ABOITIZ InfraCapital Inc. has joined six other companies, mostly foreign entities, that intend to take part in the government's common tower program.
Aboitiz's infrastructure business unit signed a Memorandum of Understanding (MOU) with the Department of Information and Communications Technology (DICT) on Thursday, February 7.
Aboitiz is the seventh company to sign an MOU with the DICT.
Other companies that have signed up for the common tower program are: Malaysian firms RT Telecom Sdn Bhd and edotco Group Sdn Bhd; ISOC Infrastructures Inc.; ISON ECP Tower Pte. Ltd. from Singapore; IHS Towers; and China Energy Engineering Corporation.
DICT Acting Secretary Eliseo Rio Jr. earlier said the country needs an additional 50,000 towers to improve telecommunication services, increase coverage and prepare the telecommunications industry for 5G technologies.
The common tower program is also seen to help new telecommunications player Mislatel Consortium fast track the rollout of its services.
Mislatel, which will challenge the dominance of PLDT/Smart Telecommunications and Globe Telecom Inc., is currently complying with post-qualification requirements.

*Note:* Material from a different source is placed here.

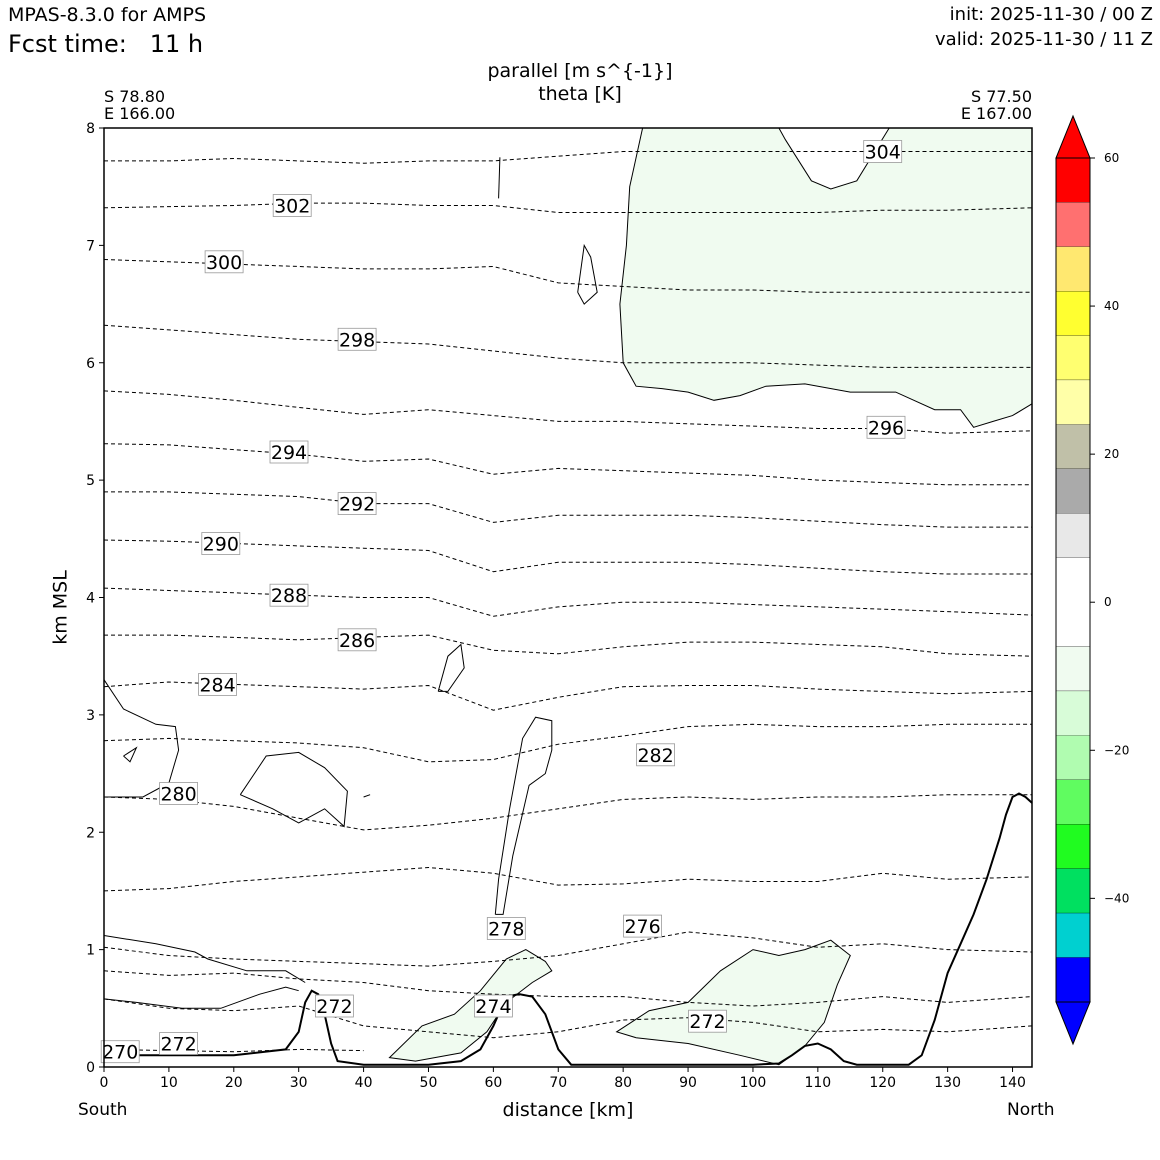 Image resolution: width=1160 pixels, height=1160 pixels. Describe the element at coordinates (1073, 1024) in the screenshot. I see `colorbar-extend-min` at that location.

Congress, meanwhile, has adopted a concurrent resolution that formalized the sale of the controlling interest of Mindanao Islamic Telephone Company (Mislatel) to Udenna Corporation and Chelsea Holdings Corporation, both owned by Davao businessman Dennis Uy, and the state-run China Telecommunications Corporation.
The Senate concurred with House Concurrent Resolution 23 on February 5. A concurrent resolution is a resolution adopted by both houses of Congress that do not require the President’s signature and do not have the force of law.
In a statement earlier, edotco said there are only around 16,300 telecommunication towers spread across the country, causing "significant coverage issues leading to network congestion."
"The subscriber-to-tower ratio in the Philippines currently stands at over 7,000 subscribers for every tower. This is equivalent to three times the recommended ratio by the International Telecommunications Union, or three to five times of the indicative ratio in Myanmar and Vietnam in comparison," said edotco chief executive officer Suresh Sidhu.
It noted that the absence of infrastructure sharing and uncoordinated network expansion has contributed to a significant duplication in capital expenditure (capex).
"An estimated 50 percent of sites are taking up repetitive resources worth $380 million, alongside standalone energy systems amounting to some $127 million," Sidhu added.
Edotco operates and manages a portfolio of over 28,500 towers across Malaysia, Myanmar, Bangladesh, Cambodia, Sri Lanka and Pakistan.